A Crawler for RESTful, SOAP Services and Web Forms

Supervisor: Peep Küngas (peep.kungas ät ut.ee)

The Deep Web, consisting of online databases hidden behind SOAP-based or REST-ful Web services or Web forms, is estimated to contain about 500 times more data than the (visible) Web. Despite many advances in search technology, the full potential of the Deep Web has been left largely underexploited. This is partially due to the lack of effective solutions for surfacing and visualizing the data. The Deep Web research initiative at University of Tartu's Institute of Computer Science has developed an experimental platform to surface and visualize Deep Web data sources hidden behind SOAP Web service endpoints. However, currently this experimental platform only supports a limited set of SOAP endpoints, updated on ad hoc basis.

The aim of this project is to build a crawler and an indexing engine capable of recognizing endpoints behind Web forms, RESTful services and SOAP-based services, together with their explicit descriptions (e.g. WSDL interface descriptions, when available). Furthermore, the crawler should identify examples of queries that can be forwarded to those endpoints, especially for endpoints with no explicit interface descriptions such as Web forms.

This project is available both for Master and for Bachelor students. The goal of the Masters project would be to build a crawler supporting endpoints with and without explicit interfaces. The goal of the Bachelor thesis will be to crawl WSDL interfaces only.

Transforming the Web into a Knowledge Base: Linking the Estonian Web

Supervisor: Peep Küngas (peep.kungas ät ut.ee)

The aim of the project is to study automated linking opportunities for Web content in Estonian language. Recent advances in Web crawling and indexing have resulted in effective means for finding relevant content from the Web. However, getting answers to queries, which require aggregation of results, is still in its infancy since better understanding of the content is required. At the same time there has been a fundamental shift in the content linking - instead of linking Web pages, more and more Web content is tagged and annotated to facilitate linking of smaller fragments of Web pages by means of RDFa and microformat markups. Unfortunately this technology has not been widely adopted yet and further efforts are required to advance the Web in this direction.

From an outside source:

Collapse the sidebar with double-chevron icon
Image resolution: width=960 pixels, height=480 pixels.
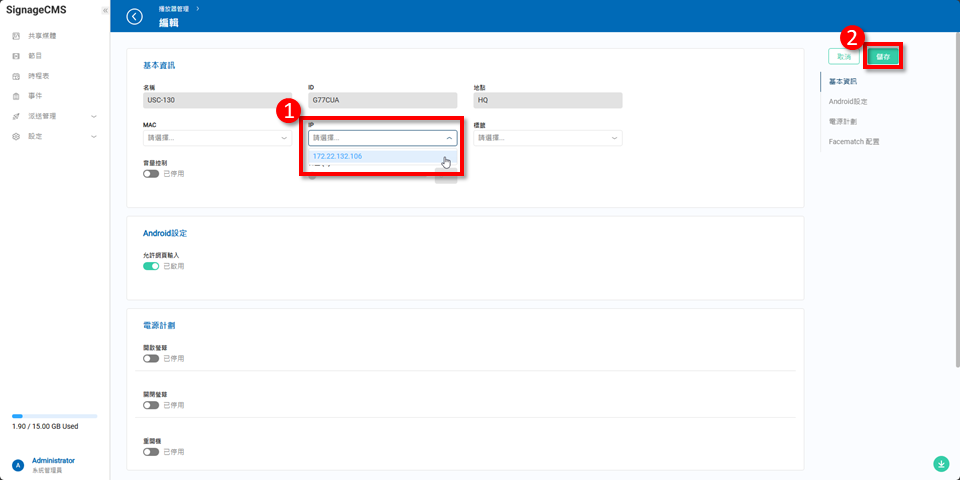point(106,10)
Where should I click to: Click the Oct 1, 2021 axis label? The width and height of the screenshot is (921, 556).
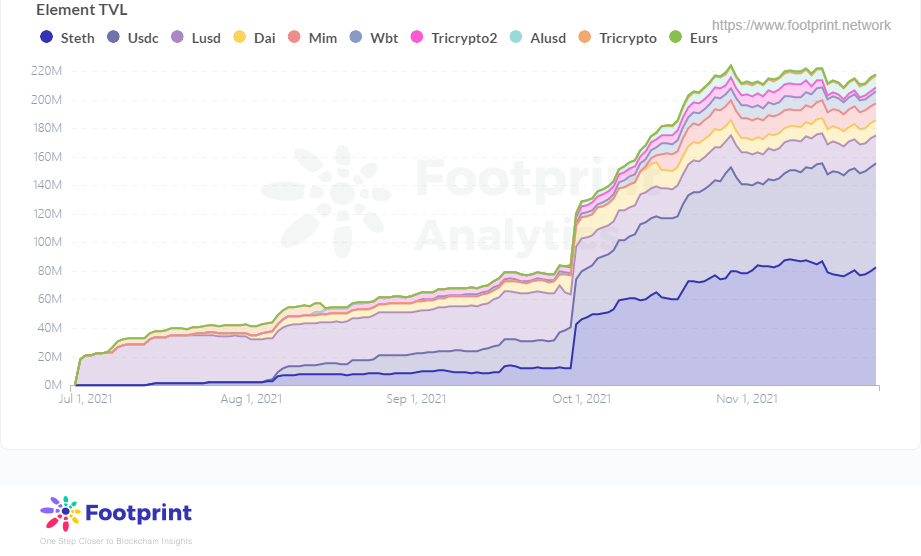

This project aims at providing a platform for automating this task by exploiting existing natural language technologies, such as named entity recognition for Estonian language, in order to link content of the entire Estonian Web. For doing this, two Master students will work closely, first in setting up the conventional crawling and indexing infrastructure for the Estonian Web and then extending the indexing mechanism with a microtagging mechanism, which will enable linking the crawled Web sites. The microtagging mechanism will take advantage of existing language technologies to extract names (such as names of persons, organizations and locations) from the crawled Web pages. In order to validate the approach a portion of the Estonian Web is processed and exposed in RDF form through a SPARQL query interface such as the one provided by the Virtuoso OpenSource Edition.

Automated Estimation of Company Reputation

Supervisor: Peep Küngas (peep.kungas ät ut.ee)

Reputation is recognized as a fundamental instrument of social order - a commodity, which is accumulated over time, is hard to gain and easy to loose. In case of organizations reputation is also linked to their identity, performance and the way others respond to their behaviour. There is an intuition that reputation of a company affects perception of its value by investors, helps to attract new customers and to retain the existing ones. Therefore organizations, focusing to long-term operation, care about their reputation.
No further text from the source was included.